## Work required
Counting task for the data below: how many lines hold the word "About"? Answer with the number only.

*** Exercise materials ***

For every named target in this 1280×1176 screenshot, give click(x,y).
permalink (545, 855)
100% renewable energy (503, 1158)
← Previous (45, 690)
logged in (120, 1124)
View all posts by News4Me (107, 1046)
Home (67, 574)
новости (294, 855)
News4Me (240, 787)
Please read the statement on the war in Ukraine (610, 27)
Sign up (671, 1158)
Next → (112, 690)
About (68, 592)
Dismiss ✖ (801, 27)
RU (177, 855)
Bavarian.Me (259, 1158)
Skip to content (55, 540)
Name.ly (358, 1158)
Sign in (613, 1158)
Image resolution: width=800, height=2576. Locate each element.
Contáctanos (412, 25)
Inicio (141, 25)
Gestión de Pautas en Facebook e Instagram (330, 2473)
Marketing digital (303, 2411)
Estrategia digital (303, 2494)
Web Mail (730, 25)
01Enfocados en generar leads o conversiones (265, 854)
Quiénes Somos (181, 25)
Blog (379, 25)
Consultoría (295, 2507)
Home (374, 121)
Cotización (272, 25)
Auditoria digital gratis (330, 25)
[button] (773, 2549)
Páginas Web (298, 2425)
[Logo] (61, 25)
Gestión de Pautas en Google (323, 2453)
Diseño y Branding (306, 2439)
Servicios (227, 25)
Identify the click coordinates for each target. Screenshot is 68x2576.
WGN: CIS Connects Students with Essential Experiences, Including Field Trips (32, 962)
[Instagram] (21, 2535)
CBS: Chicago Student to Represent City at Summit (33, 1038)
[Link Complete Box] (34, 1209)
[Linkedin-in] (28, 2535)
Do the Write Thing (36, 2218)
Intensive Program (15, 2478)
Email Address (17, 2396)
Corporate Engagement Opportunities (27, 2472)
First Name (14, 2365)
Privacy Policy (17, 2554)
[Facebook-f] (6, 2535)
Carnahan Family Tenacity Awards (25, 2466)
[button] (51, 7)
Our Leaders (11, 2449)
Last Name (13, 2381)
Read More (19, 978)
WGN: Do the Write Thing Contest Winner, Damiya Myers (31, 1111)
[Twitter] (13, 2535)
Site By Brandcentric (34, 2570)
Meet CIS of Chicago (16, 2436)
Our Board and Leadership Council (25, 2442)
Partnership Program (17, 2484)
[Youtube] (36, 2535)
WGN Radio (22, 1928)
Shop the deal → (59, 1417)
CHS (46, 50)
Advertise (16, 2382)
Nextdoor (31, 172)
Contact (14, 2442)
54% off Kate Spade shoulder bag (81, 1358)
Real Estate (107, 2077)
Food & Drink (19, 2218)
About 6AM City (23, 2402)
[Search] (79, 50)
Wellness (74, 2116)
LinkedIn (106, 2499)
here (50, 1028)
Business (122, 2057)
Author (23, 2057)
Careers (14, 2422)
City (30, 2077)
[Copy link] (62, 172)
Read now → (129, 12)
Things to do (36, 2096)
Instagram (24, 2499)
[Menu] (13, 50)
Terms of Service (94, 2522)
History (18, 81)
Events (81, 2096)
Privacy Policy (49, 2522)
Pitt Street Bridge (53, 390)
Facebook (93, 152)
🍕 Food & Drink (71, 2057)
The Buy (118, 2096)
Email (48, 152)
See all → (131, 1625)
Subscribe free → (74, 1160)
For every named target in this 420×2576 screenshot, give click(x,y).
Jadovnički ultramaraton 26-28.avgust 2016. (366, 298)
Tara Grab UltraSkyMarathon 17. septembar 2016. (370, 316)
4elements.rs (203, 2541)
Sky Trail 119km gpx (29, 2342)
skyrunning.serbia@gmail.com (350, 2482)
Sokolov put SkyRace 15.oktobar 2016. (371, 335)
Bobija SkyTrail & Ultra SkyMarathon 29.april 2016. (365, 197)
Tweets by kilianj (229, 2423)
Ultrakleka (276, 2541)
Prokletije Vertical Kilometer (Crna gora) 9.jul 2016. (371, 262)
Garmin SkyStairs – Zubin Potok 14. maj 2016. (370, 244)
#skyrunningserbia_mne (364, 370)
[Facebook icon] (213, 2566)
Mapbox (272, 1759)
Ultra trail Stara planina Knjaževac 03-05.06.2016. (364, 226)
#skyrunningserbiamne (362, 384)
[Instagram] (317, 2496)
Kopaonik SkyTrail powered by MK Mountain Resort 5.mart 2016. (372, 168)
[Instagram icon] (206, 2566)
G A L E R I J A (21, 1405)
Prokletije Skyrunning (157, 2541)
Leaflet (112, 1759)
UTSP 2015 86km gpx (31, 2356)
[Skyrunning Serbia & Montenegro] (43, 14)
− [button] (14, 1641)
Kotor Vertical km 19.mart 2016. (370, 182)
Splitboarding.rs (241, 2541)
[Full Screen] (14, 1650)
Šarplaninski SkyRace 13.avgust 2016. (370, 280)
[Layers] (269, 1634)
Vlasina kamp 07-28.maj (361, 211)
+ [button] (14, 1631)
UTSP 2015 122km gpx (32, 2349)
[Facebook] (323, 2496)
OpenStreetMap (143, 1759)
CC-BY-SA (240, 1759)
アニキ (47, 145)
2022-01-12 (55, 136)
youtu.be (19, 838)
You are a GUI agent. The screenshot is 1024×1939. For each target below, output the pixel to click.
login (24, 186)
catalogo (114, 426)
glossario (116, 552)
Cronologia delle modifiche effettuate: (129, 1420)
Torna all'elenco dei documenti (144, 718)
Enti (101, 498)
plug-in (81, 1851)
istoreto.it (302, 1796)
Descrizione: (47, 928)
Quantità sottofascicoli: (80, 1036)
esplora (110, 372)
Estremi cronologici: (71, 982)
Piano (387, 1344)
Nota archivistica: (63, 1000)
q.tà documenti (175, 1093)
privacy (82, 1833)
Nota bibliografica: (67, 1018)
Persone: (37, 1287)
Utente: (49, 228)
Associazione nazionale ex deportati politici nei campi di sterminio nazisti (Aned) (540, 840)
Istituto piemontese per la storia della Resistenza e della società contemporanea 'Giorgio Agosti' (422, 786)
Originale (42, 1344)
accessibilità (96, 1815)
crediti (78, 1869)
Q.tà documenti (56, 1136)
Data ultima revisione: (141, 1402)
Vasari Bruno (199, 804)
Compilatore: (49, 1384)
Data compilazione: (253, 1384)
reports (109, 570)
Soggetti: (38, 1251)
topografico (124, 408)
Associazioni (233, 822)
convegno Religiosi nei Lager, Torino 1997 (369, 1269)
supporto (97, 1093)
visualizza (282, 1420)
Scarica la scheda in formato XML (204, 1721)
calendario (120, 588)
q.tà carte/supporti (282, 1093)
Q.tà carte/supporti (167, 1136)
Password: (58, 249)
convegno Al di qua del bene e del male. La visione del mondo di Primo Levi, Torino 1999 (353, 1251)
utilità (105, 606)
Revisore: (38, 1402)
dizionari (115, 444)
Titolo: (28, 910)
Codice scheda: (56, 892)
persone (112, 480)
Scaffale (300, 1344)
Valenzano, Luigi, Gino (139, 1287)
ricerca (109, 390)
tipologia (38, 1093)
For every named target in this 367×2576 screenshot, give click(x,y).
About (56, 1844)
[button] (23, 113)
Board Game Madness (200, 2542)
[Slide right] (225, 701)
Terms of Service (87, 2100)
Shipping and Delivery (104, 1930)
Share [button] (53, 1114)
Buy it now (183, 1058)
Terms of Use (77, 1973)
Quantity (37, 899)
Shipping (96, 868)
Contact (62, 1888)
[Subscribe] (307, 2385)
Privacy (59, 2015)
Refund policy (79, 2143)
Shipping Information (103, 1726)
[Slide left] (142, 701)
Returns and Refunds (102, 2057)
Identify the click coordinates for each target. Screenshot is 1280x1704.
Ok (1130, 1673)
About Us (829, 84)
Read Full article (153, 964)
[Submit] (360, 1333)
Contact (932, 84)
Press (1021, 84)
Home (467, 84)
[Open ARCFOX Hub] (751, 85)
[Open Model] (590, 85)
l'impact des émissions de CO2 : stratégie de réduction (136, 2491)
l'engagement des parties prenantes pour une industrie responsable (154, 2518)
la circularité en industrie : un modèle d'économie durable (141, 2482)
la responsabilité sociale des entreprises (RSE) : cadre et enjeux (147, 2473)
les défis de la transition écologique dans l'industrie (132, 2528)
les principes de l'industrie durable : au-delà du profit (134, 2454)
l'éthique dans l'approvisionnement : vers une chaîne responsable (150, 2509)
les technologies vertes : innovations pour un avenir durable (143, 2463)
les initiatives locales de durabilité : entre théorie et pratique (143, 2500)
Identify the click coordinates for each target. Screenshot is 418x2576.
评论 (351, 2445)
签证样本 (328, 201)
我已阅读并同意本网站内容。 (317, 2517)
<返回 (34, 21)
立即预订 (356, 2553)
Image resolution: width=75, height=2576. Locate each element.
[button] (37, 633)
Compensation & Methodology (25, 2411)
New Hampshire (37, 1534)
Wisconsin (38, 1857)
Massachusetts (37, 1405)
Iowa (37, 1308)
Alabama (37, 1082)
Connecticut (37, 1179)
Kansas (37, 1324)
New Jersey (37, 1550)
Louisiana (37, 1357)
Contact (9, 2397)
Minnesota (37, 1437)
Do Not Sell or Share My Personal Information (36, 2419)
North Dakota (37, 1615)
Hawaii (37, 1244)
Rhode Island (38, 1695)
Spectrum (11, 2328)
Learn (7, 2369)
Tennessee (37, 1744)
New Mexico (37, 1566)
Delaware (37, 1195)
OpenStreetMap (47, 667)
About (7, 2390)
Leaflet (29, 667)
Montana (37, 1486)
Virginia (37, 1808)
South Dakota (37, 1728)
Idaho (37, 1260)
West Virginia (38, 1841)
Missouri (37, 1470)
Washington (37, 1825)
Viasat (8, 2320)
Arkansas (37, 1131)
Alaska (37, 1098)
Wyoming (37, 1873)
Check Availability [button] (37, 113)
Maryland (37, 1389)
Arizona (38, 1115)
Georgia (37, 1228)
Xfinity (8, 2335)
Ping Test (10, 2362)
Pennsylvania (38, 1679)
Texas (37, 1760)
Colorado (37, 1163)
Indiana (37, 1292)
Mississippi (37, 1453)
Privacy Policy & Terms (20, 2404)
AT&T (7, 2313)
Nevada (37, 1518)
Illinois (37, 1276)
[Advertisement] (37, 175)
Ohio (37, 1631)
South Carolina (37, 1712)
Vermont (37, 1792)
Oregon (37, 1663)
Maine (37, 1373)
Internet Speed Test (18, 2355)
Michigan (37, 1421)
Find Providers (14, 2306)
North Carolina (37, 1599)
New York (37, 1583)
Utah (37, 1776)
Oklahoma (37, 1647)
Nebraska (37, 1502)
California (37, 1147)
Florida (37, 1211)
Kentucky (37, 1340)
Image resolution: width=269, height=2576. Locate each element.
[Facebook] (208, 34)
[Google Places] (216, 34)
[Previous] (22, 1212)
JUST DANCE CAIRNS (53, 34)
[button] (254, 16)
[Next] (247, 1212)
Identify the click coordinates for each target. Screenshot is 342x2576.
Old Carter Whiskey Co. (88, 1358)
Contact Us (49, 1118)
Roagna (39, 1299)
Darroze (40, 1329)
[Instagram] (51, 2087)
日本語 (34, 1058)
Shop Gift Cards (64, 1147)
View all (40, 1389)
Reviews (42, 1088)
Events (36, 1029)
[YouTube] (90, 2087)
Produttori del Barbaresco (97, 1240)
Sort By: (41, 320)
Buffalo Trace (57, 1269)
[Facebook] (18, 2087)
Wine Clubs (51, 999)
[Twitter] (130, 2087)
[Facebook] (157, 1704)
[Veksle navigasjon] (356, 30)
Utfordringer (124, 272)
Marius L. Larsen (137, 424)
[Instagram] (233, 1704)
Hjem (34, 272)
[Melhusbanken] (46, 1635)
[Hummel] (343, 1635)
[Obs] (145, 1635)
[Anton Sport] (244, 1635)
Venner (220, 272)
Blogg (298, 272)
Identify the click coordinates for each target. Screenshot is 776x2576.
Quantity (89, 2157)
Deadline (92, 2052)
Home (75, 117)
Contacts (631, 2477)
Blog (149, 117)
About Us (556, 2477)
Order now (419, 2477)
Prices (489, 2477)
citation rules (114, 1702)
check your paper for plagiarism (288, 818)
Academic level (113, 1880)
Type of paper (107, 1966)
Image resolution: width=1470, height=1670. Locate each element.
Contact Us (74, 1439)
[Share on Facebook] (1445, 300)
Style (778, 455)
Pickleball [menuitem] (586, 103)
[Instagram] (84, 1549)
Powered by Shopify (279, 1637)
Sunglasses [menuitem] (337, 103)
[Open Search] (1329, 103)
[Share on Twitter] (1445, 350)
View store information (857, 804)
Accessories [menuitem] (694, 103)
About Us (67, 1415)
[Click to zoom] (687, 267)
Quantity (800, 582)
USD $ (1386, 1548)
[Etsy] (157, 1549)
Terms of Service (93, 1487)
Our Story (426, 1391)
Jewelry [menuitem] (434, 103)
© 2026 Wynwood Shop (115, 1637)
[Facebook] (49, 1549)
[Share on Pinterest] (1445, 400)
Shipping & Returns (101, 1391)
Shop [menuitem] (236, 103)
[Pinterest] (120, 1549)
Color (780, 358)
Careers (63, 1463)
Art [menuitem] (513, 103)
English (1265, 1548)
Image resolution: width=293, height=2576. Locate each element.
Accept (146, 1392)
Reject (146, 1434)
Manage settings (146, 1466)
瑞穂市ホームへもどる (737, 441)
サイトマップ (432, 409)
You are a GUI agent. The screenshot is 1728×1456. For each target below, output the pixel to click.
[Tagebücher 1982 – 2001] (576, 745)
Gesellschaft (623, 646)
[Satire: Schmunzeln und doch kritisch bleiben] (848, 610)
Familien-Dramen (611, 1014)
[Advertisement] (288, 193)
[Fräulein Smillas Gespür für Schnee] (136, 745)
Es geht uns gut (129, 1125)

*** End of Exercise materials ***

## Answer for this exercise
7